I had such a wonderful ride yesterday.  My usual ride is north from my place, up around the Tarrytown Lakes and then up again through The Rockefeller Estate.  From there, there are too many choices.  Yesterday, after heading upto Yorktown Heights, I took Underhill road back down and then I rode around the Croton Resevoir and up over the Dam.  I had never rode over that Dam before and it was really beautiful.  It used to be open to cars, but apparently, they didn't want the wear and tear anymore on the Dam and now its just open to pedestrian and bicycle traffic. 

Here are 2 pics from the top of the Dam.  












The ride totaled about 47 miles and 3000' of climbing. I think I averaged about 16.7 but I wasn't in it for speed...I picked up some guy on the way home who slowed me down a bit..but my bicycle etiquette made me feel a bit guilty in dropping him before I was planning on turning off his route.  Fabulous day!  Great after ride ache all day yesterday too!


----------



## bvibert (Aug 22, 2010)

*2010 MTB*

*April - 29.39*

*May - 92.64*

*June - 87.5*

*July - 119.43*

*August - 91.89*
08/02 - WH Rez - 11.0
08/03 - Nass - 9.5
08/04 - Nass - 9.5
08/08 - Nass - 11.0
08/08 - White Memorial - 2.0
08/11 - WH Rez - 11.7
08/13 - Nass - 7.0
08/15 - Nass - 13.5
08/18 - WH Rez - 11.71
08/20 - Nass -17.98

*Total - 433.85*


----------



## Greg (Aug 22, 2010)

Probably done at I'd guess under 100 miles. I might get in a few mellow rides late fall. We'll see. Shitty year for MTB for me.


----------



## riverc0il (Aug 22, 2010)

1138 miles for the season so far after yesterday's metric century. With a full century next month and two more months to go before ski season begins (and perhaps some cross training after it has, as well!), I may be able to hit 2k for the season. Work is starting to get busy and counting today as a work day, yesterday was my last day off for the next 13 days.  Working 12 hours a day does not leave much time for rides so perhaps I will need to wake up early and get my rides in the early AM. Buuurrrrrr, starting to get cold out there in the AM.


----------



## mlctvt (Aug 22, 2010)

My wife and I did our first century on our tandem yesterday at the Steeple Chase bike tour in north eastern CT, Absolutely beautiful day, great but hilly route, no very large climbs at all but my altimeter watch indicated 9816 vertical feet for the day. This was our hilliest century ride yet, but we still managed a respectable 16.7 MPH average.  We both thought riding the tandem was harder than riding single bikes. 
It was a very nice ride on mostly scenic back roads through woods and farmland . Very few riders but also very few cars to deal with, even less cars than the Northeast Kingdom VT century we did last year.  I highly suggest this century, we'll be doing it again next year. 

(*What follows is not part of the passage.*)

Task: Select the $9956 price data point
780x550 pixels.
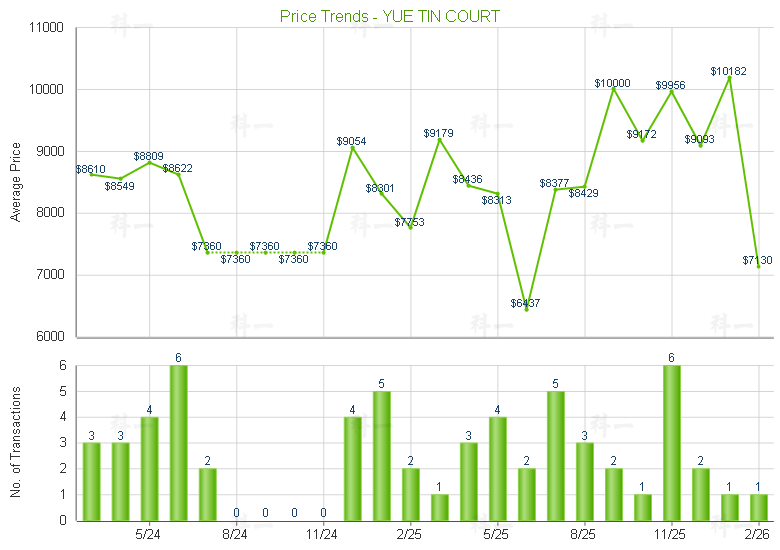Action: pos(671,91)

 A friend suggested we take the tandem and he described it as not hilly at all. I can’t wait to see him!


----------



## riverc0il (Aug 22, 2010)

mlctvt said:


> My wife and I did our first century on our tandem yesterday at the Steeple Chase bike tour in north eastern CT, Absolutely beautiful day, great but hilly route, no very large climbs at all but my altimeter watch indicated 9816 vertical feet for the day. This was our hilliest century ride yet, but we still managed a respectable 16.7 MPH average.  We both thought riding the tandem was harder than riding single bikes.
> It was a very nice ride on mostly scenic back roads through woods and farmland . Very few riders but also very few cars to deal with, even less cars than the Northeast Kingdom VT century we did last year.  I highly suggest this century, we'll be doing it again next year.
> 
> A friend suggested we take the tandem and he described it as not hilly at all. I can’t wait to see him!

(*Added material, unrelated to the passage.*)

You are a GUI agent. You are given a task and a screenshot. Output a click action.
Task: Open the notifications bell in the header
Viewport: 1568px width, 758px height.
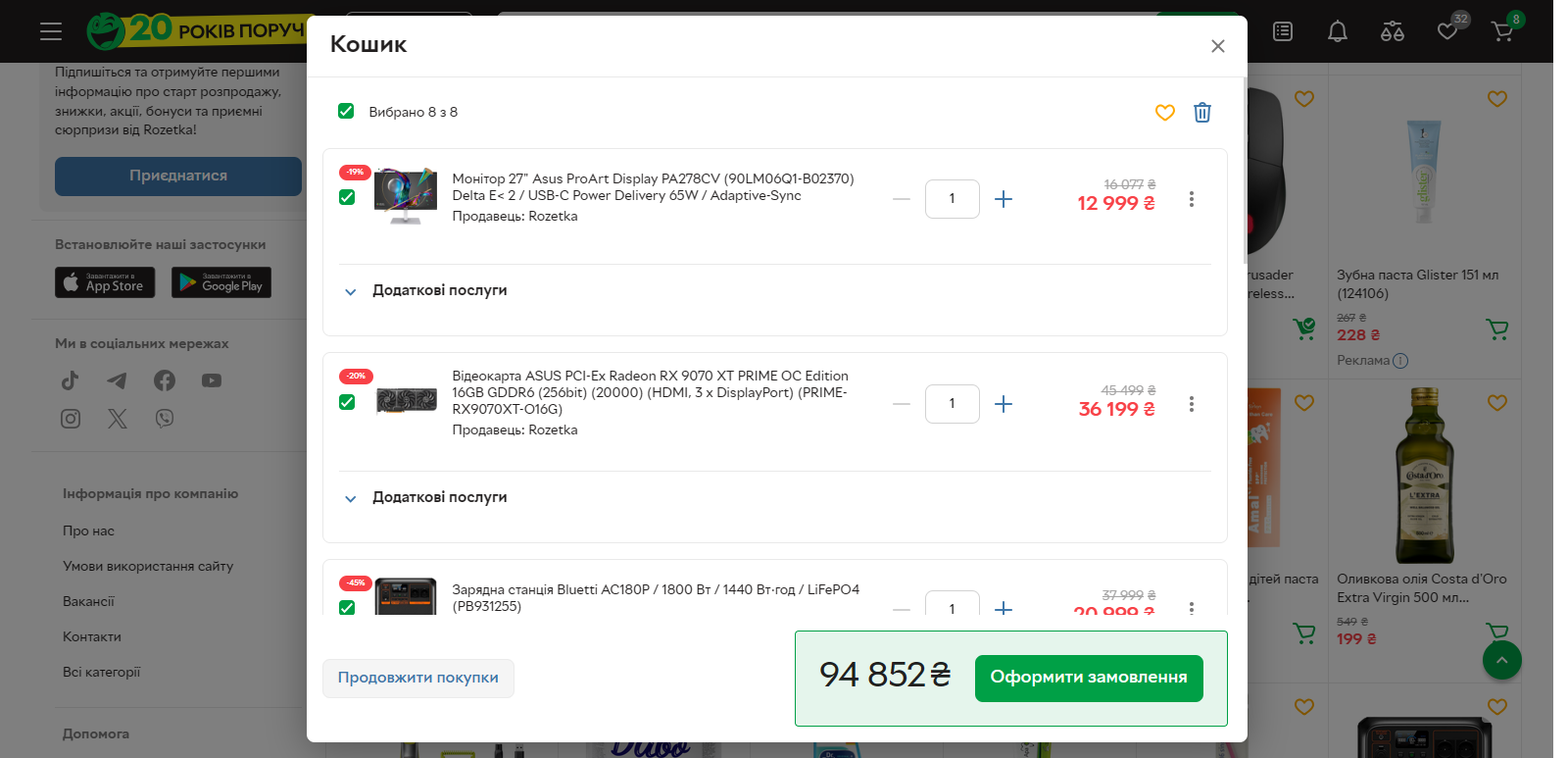point(1337,31)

If you have "friends" suggesting a 100 mile ride with 10k vert is "not hilly at all" -- I would hate to think of what your enemies try to do to you! :-o Nicely done!

How confident are you with your altimeter? I have only done one ride all season with an equivalent ratio of vert per mile. That seems extremely hilly... and that coming from someone that lives just south of the White Mountains.


----------



## WoodCore (Aug 22, 2010)

Made it past the 1000 mile mark on the mountain bike yesterday.......100% backwoods singletrack trail miles....:beer:


----------



## bvibert (Aug 22, 2010)

WoodCore said:


> Made it past the 1000 mile mark on the mountain bike yesterday.......100% backwoods singletrack trail miles....:beer:



Nice work! :beer:


----------



## drjeff (Aug 22, 2010)

riverc0il said:


> If you have "friends" suggesting a 100 mile ride with 10k vert is "not hilly at all" -- I would hate to think of what your enemies try to do to you! :-o Nicely done!
> 
> How confident are you with your altimeter? I have only done one ride all season with an equivalent ratio of vert per mile. That seems extremely hilly... and that coming from someone that lives just south of the White Mountains.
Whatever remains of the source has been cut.